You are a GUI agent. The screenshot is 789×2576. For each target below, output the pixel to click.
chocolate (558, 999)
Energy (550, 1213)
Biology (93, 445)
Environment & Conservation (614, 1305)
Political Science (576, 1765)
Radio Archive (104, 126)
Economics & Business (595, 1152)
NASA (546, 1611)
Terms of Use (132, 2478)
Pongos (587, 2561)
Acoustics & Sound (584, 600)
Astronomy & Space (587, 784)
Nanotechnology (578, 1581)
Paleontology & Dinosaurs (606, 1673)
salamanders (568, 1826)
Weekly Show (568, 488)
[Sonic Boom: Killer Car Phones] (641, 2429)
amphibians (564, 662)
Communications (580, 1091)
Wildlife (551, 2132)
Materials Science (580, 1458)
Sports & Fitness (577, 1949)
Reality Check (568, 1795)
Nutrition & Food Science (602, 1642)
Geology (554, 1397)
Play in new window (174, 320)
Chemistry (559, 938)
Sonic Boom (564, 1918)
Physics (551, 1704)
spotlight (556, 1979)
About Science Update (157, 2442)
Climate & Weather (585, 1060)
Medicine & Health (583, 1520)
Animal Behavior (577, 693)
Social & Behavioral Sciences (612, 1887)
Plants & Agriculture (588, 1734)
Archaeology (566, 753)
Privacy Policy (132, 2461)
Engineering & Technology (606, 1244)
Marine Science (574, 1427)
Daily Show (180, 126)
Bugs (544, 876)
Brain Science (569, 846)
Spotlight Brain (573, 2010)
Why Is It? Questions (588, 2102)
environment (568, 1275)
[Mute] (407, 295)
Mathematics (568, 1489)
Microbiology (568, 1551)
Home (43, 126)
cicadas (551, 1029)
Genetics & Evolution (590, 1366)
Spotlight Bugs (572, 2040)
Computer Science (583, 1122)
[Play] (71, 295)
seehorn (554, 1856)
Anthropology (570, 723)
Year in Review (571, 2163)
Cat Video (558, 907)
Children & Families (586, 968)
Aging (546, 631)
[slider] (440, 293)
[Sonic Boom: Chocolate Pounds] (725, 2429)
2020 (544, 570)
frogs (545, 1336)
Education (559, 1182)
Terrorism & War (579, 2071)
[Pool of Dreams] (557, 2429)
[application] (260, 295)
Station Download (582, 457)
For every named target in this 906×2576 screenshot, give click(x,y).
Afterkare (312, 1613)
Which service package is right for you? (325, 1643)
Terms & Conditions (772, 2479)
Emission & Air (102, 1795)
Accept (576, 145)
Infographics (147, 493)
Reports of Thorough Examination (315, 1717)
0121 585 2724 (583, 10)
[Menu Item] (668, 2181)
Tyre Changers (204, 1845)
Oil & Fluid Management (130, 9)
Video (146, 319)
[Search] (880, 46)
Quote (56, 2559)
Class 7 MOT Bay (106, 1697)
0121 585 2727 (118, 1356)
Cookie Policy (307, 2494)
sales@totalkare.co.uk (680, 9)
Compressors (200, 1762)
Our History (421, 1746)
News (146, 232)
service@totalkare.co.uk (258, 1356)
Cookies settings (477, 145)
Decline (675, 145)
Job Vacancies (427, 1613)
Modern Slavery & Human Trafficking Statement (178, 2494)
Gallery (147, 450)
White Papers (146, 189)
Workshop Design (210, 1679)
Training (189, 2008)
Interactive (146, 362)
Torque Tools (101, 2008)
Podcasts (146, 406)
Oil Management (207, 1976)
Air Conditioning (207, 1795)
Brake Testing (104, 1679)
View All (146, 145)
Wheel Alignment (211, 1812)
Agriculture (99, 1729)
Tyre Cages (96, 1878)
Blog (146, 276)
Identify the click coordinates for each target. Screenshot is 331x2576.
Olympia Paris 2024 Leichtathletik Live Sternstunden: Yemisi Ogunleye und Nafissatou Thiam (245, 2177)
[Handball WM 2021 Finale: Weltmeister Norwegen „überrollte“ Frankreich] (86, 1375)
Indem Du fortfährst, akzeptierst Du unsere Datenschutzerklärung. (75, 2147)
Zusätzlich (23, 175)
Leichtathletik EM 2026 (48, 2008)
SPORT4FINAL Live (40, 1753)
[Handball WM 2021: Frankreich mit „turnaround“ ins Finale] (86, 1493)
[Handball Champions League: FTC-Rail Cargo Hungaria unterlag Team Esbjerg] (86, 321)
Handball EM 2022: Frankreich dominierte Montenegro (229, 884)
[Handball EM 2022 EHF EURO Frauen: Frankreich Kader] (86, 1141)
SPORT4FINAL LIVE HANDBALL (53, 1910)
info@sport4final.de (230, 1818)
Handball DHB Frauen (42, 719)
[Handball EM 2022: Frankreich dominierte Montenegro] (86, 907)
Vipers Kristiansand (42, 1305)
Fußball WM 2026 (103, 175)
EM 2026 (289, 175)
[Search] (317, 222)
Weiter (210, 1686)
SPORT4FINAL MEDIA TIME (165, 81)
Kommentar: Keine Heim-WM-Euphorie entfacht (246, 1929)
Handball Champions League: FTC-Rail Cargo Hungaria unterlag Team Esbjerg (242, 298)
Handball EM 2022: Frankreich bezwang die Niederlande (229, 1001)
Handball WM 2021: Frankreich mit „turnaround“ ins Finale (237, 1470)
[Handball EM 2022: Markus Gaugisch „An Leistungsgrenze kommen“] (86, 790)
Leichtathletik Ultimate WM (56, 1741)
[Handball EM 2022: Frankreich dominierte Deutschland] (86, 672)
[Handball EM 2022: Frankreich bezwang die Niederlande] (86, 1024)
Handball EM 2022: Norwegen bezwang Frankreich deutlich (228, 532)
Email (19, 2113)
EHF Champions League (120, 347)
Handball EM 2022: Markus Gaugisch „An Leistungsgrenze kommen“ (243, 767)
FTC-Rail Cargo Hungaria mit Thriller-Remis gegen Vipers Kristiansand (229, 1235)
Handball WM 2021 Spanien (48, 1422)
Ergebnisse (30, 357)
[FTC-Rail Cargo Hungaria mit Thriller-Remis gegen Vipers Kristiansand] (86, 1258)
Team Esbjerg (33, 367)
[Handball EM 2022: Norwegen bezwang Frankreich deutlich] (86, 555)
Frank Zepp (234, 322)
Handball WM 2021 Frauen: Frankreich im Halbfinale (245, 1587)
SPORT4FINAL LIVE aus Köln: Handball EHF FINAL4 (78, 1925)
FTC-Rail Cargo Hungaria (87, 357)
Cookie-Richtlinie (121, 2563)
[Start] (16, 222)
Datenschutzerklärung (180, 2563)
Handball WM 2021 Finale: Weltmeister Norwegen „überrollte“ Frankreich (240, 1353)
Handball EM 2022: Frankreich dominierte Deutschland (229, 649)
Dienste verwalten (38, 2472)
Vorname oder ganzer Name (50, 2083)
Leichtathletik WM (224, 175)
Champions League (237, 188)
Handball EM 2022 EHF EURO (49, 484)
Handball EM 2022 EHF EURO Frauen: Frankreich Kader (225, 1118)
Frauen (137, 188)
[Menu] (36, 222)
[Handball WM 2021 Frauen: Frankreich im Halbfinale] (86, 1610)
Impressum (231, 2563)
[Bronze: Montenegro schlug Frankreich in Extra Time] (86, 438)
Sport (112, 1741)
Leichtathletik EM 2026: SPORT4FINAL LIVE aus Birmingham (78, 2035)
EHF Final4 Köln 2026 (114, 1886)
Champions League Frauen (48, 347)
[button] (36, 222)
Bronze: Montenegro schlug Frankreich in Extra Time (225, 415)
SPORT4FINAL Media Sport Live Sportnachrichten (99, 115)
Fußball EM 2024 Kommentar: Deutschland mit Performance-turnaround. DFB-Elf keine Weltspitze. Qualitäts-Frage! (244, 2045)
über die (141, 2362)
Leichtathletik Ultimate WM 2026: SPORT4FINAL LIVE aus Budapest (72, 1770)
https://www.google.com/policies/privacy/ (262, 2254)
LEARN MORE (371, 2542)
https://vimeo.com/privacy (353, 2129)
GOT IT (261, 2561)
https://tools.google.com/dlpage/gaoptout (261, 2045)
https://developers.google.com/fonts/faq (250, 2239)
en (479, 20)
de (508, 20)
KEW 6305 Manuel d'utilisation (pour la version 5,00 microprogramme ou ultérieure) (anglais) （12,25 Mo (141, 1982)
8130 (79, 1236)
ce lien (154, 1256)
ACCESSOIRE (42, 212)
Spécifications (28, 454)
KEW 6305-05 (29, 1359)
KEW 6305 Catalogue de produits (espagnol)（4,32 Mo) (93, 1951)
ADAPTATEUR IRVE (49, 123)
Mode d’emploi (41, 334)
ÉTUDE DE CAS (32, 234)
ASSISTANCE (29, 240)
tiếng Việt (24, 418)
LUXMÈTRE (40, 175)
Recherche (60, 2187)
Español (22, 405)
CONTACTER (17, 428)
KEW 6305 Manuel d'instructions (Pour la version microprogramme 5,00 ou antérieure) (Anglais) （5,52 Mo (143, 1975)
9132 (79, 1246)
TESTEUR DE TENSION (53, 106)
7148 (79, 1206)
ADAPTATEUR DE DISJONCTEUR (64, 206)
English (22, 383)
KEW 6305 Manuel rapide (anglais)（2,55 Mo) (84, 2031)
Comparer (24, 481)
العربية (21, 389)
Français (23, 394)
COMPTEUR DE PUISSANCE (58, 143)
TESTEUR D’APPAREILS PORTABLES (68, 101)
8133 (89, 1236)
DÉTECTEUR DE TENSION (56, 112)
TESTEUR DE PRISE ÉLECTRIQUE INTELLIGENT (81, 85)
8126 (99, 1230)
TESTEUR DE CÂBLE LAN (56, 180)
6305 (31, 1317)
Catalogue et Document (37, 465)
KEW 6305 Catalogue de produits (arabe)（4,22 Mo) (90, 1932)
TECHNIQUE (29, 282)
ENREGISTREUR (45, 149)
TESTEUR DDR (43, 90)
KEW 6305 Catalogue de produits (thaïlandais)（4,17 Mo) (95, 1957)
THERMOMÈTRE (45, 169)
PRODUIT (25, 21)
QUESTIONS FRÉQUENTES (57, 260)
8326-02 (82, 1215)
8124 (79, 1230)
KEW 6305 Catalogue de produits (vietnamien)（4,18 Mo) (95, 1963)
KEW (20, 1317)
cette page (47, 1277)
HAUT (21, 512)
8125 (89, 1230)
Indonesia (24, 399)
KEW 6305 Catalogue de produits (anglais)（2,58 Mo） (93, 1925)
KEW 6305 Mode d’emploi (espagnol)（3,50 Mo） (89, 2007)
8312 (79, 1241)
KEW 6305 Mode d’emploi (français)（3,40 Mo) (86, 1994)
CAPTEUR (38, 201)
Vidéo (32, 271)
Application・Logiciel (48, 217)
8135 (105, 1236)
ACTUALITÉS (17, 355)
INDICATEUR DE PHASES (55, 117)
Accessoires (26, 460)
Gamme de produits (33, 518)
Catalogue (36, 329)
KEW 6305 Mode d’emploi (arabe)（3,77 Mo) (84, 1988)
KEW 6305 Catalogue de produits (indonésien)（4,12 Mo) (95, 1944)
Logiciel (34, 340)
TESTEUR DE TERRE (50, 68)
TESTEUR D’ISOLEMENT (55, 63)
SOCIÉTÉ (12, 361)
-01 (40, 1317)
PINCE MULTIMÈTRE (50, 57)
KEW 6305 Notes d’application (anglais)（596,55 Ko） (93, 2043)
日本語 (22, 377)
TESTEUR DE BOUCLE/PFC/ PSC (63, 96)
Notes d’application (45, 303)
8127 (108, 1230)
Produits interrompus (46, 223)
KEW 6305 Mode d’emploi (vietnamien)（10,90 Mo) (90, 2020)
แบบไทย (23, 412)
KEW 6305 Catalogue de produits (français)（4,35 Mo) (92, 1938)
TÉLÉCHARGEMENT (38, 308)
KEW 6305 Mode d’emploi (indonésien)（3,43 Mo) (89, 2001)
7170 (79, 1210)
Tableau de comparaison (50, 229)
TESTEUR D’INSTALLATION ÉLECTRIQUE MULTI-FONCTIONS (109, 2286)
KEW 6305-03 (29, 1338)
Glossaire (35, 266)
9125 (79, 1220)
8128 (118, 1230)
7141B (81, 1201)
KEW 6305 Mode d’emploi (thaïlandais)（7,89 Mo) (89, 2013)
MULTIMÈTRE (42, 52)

━━━━━━

Please copy each line from the material above in which the string "Thriller" appears.

** Your solution **
FTC-Rail Cargo Hungaria mit Thriller-Remis gegen Vipers Kristiansand (229, 1235)
[FTC-Rail Cargo Hungaria mit Thriller-Remis gegen Vipers Kristiansand] (86, 1258)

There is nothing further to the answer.